Task goal: Gather every line in the listing below that contains the word "what".

BEGIN Dataset records

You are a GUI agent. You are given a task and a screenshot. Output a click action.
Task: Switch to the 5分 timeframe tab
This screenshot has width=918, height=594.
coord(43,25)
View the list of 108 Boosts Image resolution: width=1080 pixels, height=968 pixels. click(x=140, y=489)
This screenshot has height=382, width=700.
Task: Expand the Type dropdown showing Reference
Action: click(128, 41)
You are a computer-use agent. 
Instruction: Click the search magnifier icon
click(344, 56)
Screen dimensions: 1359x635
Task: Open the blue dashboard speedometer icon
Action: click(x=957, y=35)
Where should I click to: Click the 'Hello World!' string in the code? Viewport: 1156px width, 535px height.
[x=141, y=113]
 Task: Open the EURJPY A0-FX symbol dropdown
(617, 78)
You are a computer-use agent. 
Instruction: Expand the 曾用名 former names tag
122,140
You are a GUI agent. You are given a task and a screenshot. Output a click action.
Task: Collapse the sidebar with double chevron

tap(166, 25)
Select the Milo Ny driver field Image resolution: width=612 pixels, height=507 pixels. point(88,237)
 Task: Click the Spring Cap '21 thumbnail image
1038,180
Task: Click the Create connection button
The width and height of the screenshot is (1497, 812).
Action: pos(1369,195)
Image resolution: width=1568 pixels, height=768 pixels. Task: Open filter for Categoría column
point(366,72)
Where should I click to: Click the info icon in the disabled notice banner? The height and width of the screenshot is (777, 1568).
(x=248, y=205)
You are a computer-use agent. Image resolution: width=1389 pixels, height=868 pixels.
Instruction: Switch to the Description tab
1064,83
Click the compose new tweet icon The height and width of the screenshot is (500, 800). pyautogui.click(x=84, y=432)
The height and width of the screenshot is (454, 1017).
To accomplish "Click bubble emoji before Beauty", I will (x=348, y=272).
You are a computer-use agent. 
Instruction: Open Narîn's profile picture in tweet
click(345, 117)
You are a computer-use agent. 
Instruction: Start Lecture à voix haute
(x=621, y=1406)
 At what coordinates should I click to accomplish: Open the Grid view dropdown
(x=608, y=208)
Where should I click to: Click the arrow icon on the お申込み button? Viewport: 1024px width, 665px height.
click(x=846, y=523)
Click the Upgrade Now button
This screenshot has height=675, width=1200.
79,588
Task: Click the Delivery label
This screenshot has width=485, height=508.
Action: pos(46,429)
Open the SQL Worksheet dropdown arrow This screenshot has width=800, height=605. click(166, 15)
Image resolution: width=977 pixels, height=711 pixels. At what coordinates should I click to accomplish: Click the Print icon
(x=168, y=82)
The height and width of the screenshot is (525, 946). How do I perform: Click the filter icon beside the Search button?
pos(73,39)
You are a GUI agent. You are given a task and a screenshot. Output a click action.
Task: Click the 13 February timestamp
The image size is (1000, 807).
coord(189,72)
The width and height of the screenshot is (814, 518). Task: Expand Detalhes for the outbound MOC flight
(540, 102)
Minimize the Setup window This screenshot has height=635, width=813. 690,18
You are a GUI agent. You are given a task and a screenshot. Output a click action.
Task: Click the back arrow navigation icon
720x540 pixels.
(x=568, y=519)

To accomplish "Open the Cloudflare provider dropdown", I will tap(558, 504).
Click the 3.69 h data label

END Dataset records

Output for this exercise:
 At what coordinates should I click to accomplish: Open the Grid view dropdown
Image resolution: width=977 pixels, height=711 pixels. At what coordinates should I click to accomplish: Click the Print icon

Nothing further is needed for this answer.